In addition, the following fossil species are known:

- †Scorpaena acanthophora Rückert-Ülkümen, 1995 - mid-late Miocene of Pınarhisar, Turkey
- †Scorpaena boulei Arambourg, 1927 - latest Miocene (Messinian) of Algeria
- †Scorpaena jeanneli Arambourg, 1927 - latest Miocene (Messinian) of Algeria
- †Scorpaena prior Heckel, 1861 - middle Miocene (Langhian) of Austria
The fossil species †‘"Scorpaena" minima Kramberger, 1882 from the Middle Miocene (Serravallian) of Croatia & Serbia clearly appears to be a valid scorpaenid taxon distinct from S. prior, but unique features in its otolith morphology make it uncertain whether it belongs to Scorpaena or a different genus. It is only tentatively retained in Scorpaena. The potential fossil species †Scorpaena osterodenensis Schwarzhans, 2007 is known from the middle Eocene of Germany, but only from isolated otoliths.

==Characteristics==
Scorpaena scorpionfishes have a very bony head which is armed with numerous spines. There is a horizontal bony ridge beneath the eyes with 1-4 spines. They have an occipital pit. The uppermost spine on the preoperculum is the longest. There are patches of teeth on the roof of the mouth and at its sides. There are 12 spines and between 7 and 10 soft rays in the dorsal fin while the anal fin has 3 spines and 5 soft rays. There are 16 to 21 fin rays in the pectoral fin with some of the upper rays being branched in adults. They have relatively large scales and the scales on the body are smooth. The lateral line is complete and its scales are tubed. They vary in size from a total length of 5.6 cm in S. pascuensis to 45.7 cm in S. mystes.

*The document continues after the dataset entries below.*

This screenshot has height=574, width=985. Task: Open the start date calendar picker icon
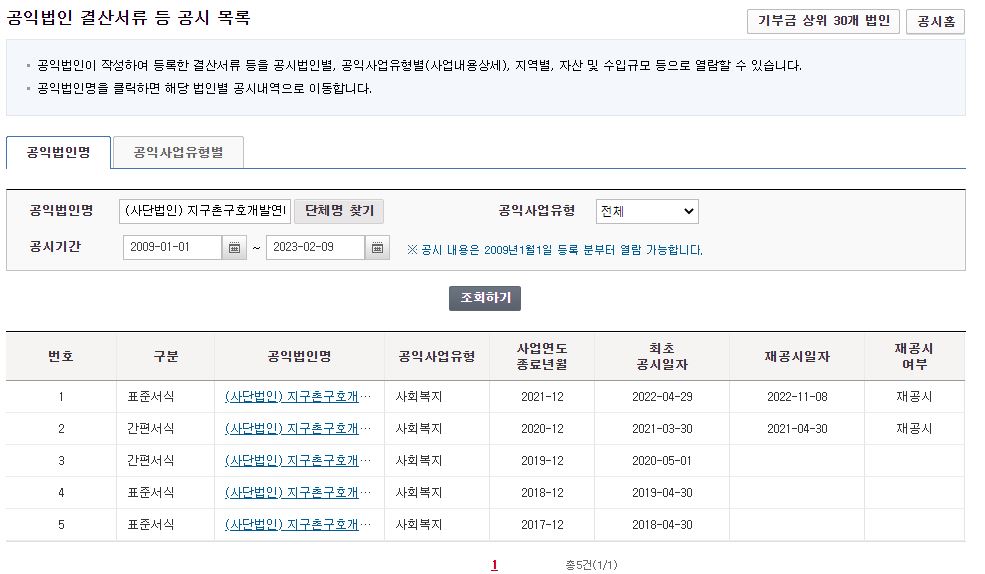click(x=235, y=248)
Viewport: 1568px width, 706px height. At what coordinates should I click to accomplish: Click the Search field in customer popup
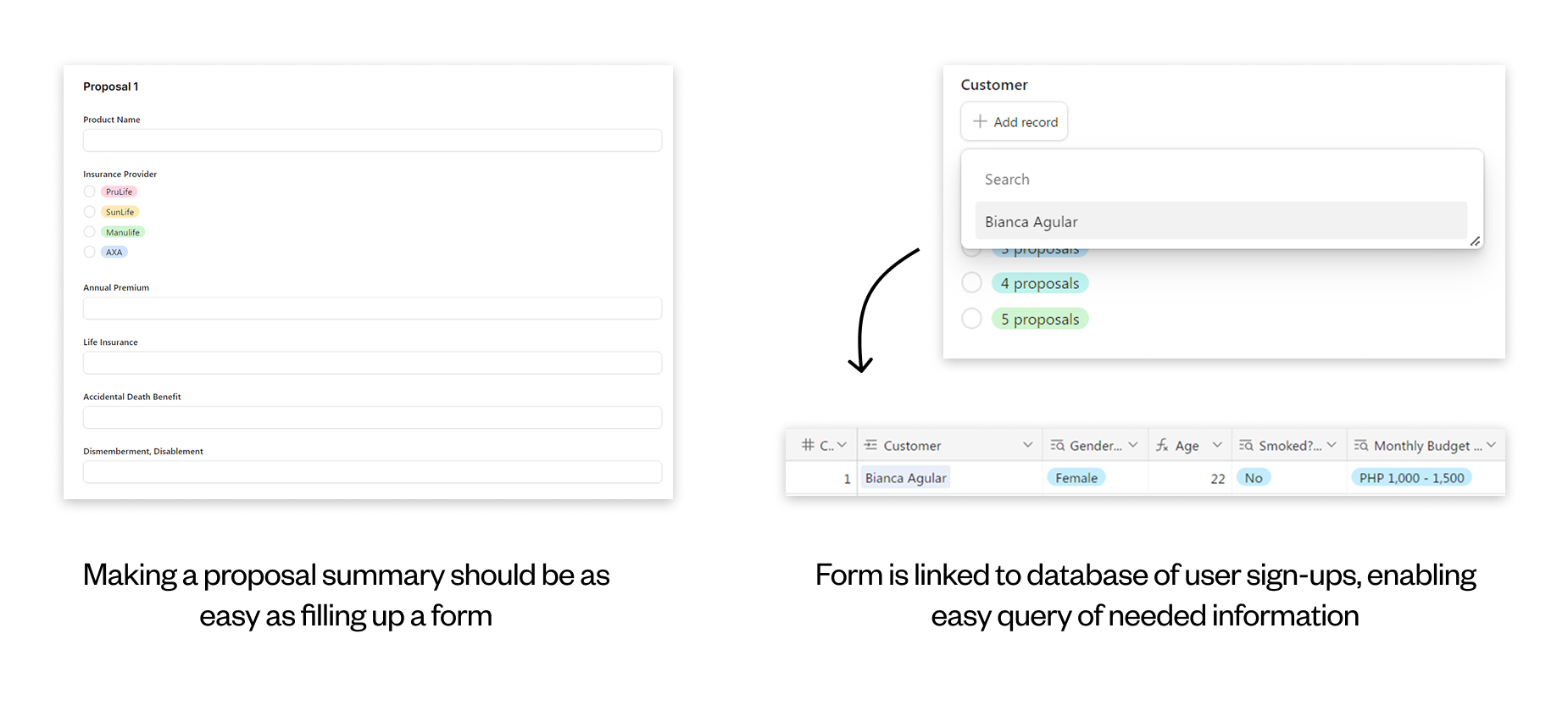pos(1220,180)
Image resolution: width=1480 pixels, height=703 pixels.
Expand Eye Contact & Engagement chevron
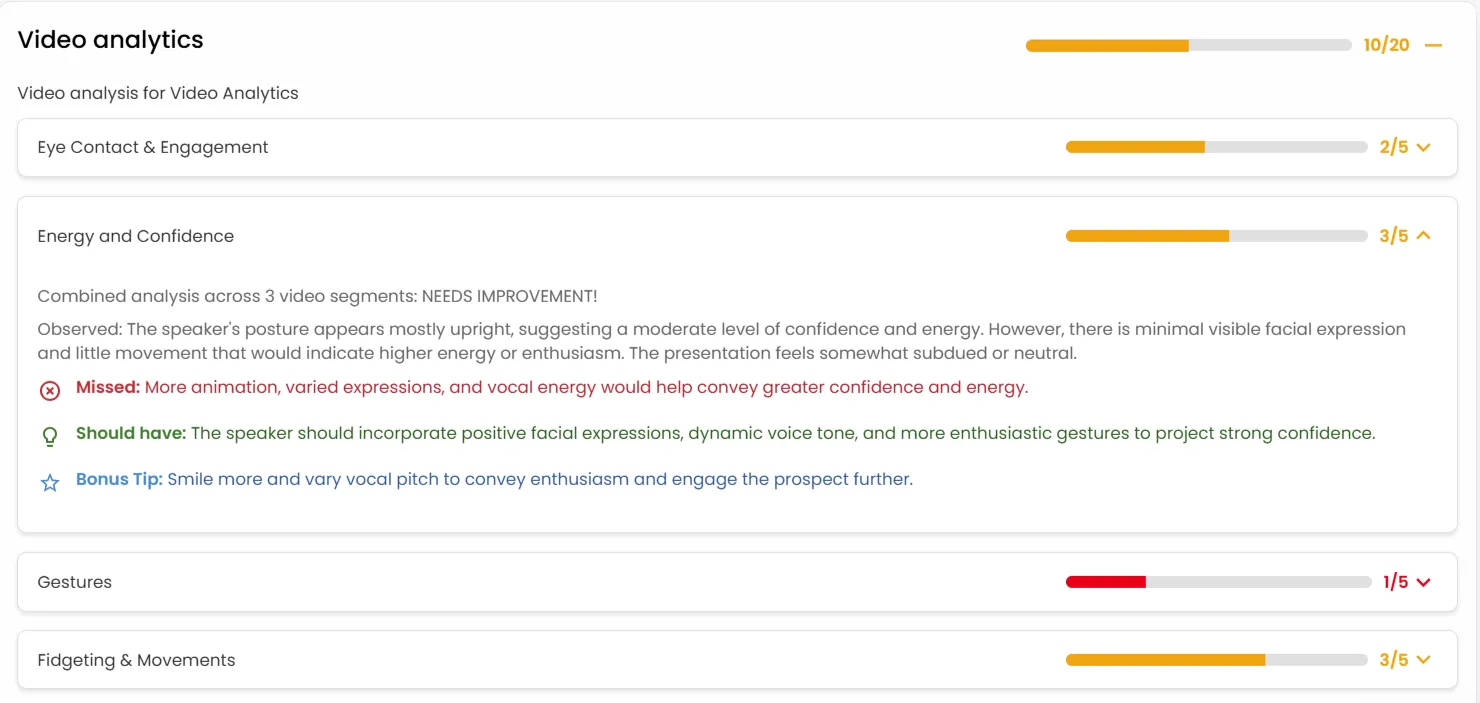(x=1424, y=148)
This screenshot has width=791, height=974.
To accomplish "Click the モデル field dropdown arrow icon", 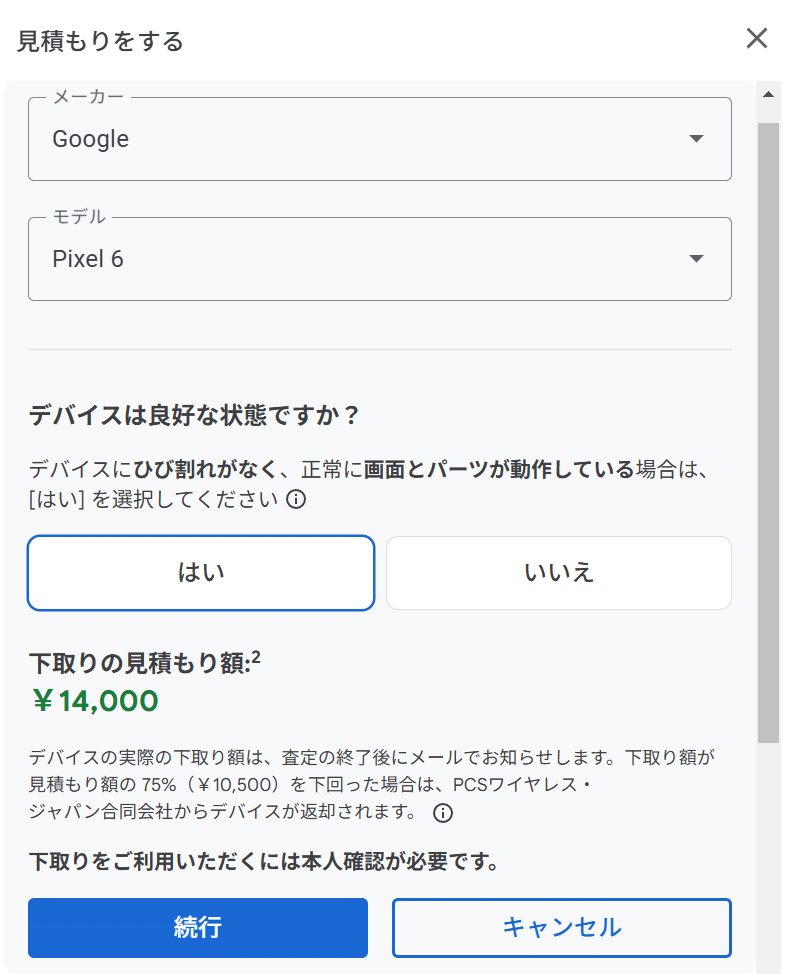I will (x=696, y=258).
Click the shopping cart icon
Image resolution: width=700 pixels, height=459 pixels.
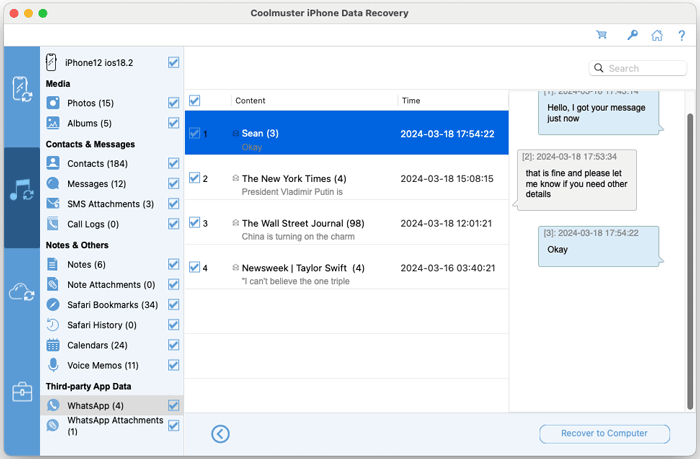click(x=602, y=35)
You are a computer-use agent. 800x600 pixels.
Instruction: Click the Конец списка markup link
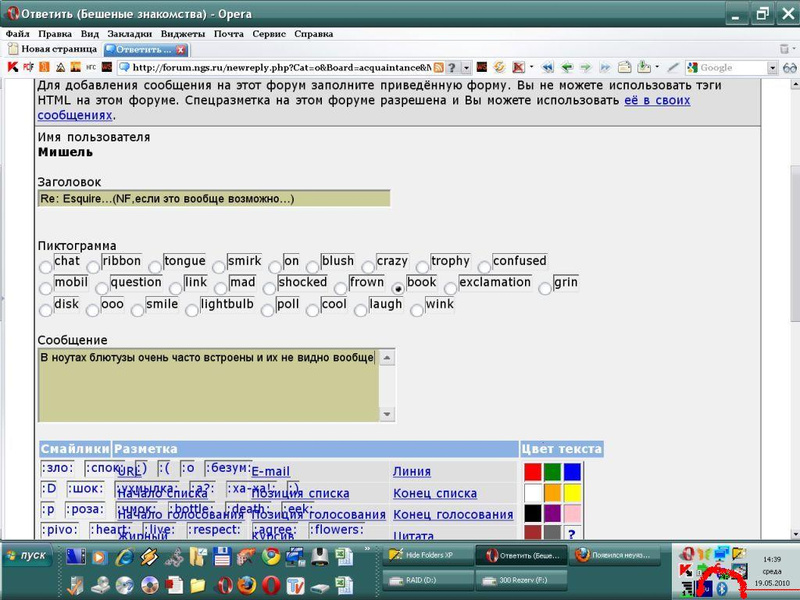click(x=435, y=493)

==Distribution and habitat==
Scorpaena scorpionfishes are found in the tropical and warm temperate zones of the Atlantic, Indian and Pacific Oceans. They are demersal fishes occurring in a number of habitats but are typically found in rocky or coralline habitats.

==Biology==
Scorpaena scorpionfishes are solitary, ambush predators which use their cryptically patterned, irregularly shaped bodies to camouflage themselves on the substrate. They have large mouths and will eat prey up to half their own size, the vortex created by the sudden opening of the mouth drawing the prey in. They have venomous spines which can inflict serious injuries on humans.

==Fisheries==
Scorpaena scorpionfishes are caught by recreational and commercial fisheries in some parts of the world. The flesh is regarded as very palatable.